Business Day (Johannesburg)
17 March 2009
AFRICAN National Congress treasurer-general Mathews Phosa says the partnership between China and SA will be stepped up after the election.
[ See Article ]
Well said. even after so-called independance many in the west, and unfortunately, many Africans and African "leaders" still believe in the legitmacy of European and American "entitlement" to possess and to control the natural resources of their former colonies and, the right to dictate their domestic and international politics. The rise of China and of India and of others as global players is a golden opportunity for Africans to start dealing with other non-Western states and cultures which have a relatively clean slate in Africa with a new paradigm. This change is beginning of the long hoped for opportunity to replace the poison of Western "aid" with relationships which are based more upon the creation of win-win trading relationships. Once the West accepts the fact that in the modern world, it is no longer the only alternative, its behavior will change. If not, then so be it.
The West? The rot.
Are you not sick of this Western Tradition; this tradition of inconsistencies, a tradition founded on tolerance only for 'WHITES'?

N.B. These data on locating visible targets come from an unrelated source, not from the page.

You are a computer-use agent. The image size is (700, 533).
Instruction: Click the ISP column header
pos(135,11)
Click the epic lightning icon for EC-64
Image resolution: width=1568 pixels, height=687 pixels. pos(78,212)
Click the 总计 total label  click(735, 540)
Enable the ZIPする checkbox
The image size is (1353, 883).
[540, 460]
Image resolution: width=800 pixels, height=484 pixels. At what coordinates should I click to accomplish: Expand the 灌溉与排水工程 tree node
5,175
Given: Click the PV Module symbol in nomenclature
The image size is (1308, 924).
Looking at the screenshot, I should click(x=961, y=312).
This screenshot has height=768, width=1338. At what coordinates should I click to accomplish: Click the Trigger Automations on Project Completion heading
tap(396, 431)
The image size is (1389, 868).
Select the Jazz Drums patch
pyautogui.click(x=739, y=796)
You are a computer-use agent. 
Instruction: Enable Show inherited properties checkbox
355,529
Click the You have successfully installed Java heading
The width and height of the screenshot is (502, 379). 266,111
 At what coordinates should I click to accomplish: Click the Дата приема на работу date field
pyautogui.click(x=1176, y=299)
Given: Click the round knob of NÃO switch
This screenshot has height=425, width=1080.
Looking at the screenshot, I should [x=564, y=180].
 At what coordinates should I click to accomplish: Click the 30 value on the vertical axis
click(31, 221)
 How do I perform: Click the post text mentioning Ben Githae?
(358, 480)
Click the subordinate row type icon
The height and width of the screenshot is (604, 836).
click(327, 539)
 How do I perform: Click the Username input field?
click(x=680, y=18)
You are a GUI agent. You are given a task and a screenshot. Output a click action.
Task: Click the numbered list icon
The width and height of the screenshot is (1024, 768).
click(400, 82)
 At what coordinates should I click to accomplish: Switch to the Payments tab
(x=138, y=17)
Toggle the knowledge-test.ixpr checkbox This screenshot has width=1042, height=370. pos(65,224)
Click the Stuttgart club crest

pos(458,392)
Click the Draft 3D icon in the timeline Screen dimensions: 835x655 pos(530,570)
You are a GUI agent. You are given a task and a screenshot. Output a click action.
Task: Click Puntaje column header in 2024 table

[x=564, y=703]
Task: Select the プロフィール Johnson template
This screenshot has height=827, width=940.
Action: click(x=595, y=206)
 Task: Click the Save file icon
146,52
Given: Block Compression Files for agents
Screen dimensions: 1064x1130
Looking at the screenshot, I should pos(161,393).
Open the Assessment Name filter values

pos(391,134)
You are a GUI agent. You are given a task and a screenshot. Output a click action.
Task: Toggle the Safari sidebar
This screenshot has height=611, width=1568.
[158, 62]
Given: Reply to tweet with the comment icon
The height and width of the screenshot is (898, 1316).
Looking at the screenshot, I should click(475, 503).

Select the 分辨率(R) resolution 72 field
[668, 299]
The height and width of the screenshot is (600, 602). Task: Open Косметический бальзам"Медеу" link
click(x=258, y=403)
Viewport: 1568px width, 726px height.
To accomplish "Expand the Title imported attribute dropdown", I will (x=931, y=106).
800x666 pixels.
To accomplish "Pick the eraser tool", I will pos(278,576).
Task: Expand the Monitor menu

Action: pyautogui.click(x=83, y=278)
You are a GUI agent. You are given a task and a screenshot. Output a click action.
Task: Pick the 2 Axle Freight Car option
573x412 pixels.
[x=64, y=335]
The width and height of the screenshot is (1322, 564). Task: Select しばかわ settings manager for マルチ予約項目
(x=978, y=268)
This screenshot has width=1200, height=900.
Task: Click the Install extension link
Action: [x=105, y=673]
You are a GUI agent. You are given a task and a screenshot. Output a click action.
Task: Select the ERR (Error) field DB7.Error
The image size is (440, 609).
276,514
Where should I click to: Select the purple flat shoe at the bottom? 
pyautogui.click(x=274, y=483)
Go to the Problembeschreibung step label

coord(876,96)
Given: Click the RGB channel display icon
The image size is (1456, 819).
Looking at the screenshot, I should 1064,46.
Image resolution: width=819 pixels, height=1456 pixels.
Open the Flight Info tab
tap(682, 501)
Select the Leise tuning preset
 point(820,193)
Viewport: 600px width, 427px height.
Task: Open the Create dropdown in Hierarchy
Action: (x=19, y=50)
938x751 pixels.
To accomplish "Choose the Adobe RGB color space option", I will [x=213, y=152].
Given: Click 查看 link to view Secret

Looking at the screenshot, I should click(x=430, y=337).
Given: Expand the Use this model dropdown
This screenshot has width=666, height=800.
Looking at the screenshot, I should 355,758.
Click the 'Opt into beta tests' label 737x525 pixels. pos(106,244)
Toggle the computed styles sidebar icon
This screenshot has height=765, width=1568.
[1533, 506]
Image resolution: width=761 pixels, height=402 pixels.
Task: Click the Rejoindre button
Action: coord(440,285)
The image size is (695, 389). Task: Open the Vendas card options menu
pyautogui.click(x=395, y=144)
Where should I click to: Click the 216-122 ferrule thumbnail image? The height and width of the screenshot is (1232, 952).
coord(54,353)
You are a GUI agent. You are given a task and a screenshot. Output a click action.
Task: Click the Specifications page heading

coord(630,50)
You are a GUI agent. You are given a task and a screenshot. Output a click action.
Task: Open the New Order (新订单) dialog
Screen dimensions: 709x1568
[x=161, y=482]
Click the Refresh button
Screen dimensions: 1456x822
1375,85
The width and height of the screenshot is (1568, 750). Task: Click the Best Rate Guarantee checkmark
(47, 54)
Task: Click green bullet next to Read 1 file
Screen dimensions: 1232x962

That is the point: if the Chinese can stand up to the West, perhaps, they know a thing or two Africans don't: time to learn from them, then.
South Africa had no choice but to cozy up to China. The ANC leadership is riddled with corruption, incompetence and a sense of entitlement. The chinese don't seem to mind this as long as they make a buck. We in the west are tired of their immaturity and lack of business sense.
The "Chinese" lack "business sense"?
Fortunately, rationality winks the other way: the US Federal Reserve knows better; so does the US Treasury. All those US treasury bills in the bank vaults of the "immature" Chinese attest to their "lack of business sense"?
Please.
Forget racism, which is crap: if the Chinese were real commies, they could implode capitalism by just dumping their trillions of USDS in the world currency markets. But, alas, they lack "business sense."
Beyond money, which grows on trees in China, China's cultural tradition is more authentic than the West's; moreover, no "immature" Chinese ever an African enslaved or African land stole.
Glory then to immaturity and business naivete.
Go for it, SA. The west has disappointed us, time and time again, for decades, before, during and after apartheid. Black Africa's relationship with the West is nothing but exploitative and paternalistic, to put it mildly, using the likes of Tutu and Annan as their black faces.